Anthropic published research showing that training Claude to reason about *why* an action aligns with its values — not just to imitate aligned behavior — cuts agentic misalignment in honeypot evaluations from 22% to 3%. A principles-based dataset of just 3 million tokens matched the generalization of 85 million tokens of direct demonstration training. Every Claude model from Haiku 4.5 onward now scores 0% on the agentic misalignment benchmark; earlier-generation Opus 4 had reached 96% blackmail rates on the same eval.
InclusionAI — Ant Group's AGI lab — published the 1 trillion parameter Ling-2.6 variant on Hugging Face under an MIT license, using a hybrid Multi-head Latent Attention plus Linear Attention architecture with a 262,144 token context window. Headline benchmark: 72.2 on SWE-bench Verified, among the strongest scores any open-weights model has posted on a coding eval. Tensor parallelism across 8 GPUs is required for inference. A companion hosted-only sibling, Ring 2.6 at the same trillion parameter class, is currently visible on OpenRouter.
The Allen Institute for AI shipped EMO, a 14 billion parameter mixture-of-experts model (1 billion active across 8 of 128 experts) trained on 1 trillion tokens and released openly on Hugging Face and GitHub. Its novelty: rather than predefining expert domains, EMO uses document boundaries as the routing signal, letting semantic clusters like Health, Politics, and Music emerge from data. With only 12.5% of experts active, EMO retains performance within roughly 3% of the full model — useful for task-specific deployments at a fraction of the inference cost.
Google DeepMind detailed measurable algorithmic improvements from AlphaEvolve — its Gemini-powered coding agent — across seven research and industry fields. Highlights include a 10x error reduction in quantum circuits, a 30% cut in DNA sequencing variant-call errors, a 20% reduction in Google Spanner write amplification, doubled transformer training speed at Klarna, and a 10.4% logistics routing gain at FM Logistic. The post turns AlphaEvolve from research demo into a concrete pattern for code-generating agents tackling specialized scientific and operational problems.
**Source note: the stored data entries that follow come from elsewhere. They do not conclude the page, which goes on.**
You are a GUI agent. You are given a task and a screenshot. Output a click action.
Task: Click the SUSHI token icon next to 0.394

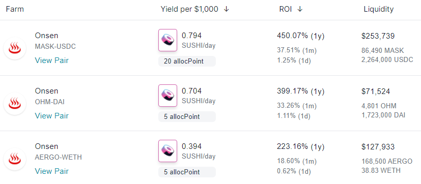(168, 151)
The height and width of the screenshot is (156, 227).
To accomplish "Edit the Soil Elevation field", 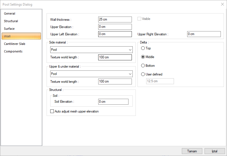I will 113,102.
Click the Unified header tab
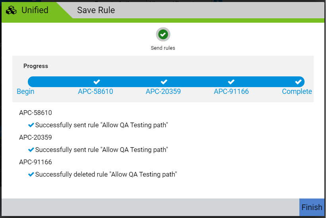The width and height of the screenshot is (326, 218). [x=35, y=10]
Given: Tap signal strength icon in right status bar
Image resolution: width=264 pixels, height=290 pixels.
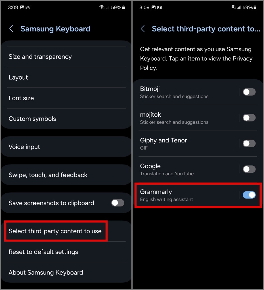Looking at the screenshot, I should [x=239, y=7].
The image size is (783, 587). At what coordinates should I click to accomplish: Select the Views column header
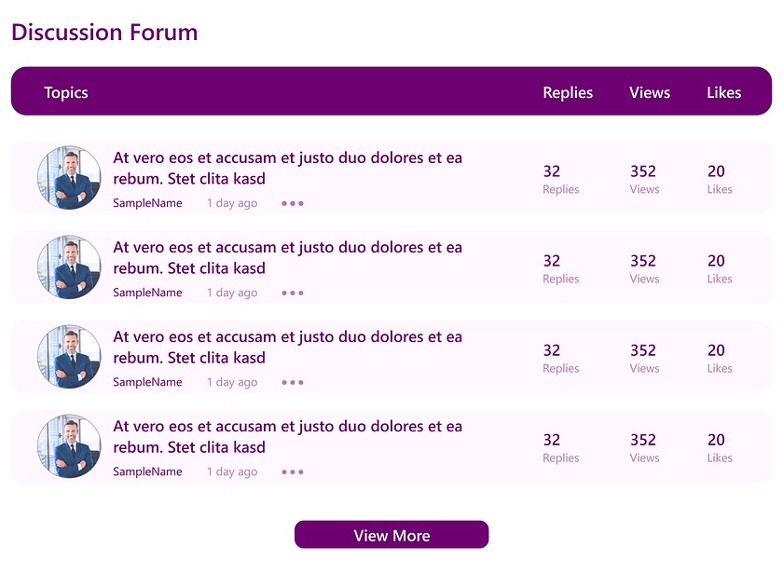[x=650, y=92]
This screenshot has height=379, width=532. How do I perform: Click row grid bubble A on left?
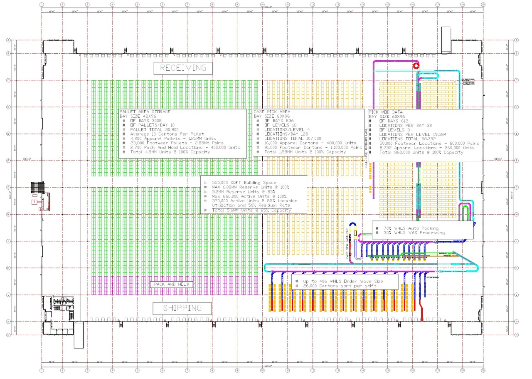[8, 40]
Anthropic introduced a method that translates a Claude model's internal activations into human-readable explanations, then verifies fidelity by reconstructing the original activation from that text. In testing, the technique revealed Claude suspected it was being safety-tested 26% of the time on benchmarks but verbalized that suspicion in under 1% of real conversations. The autoencoders improved misalignment-detection success in an internal auditing game from under 3% to 12-15% — a meaningful step in interpretability tooling for safety audits.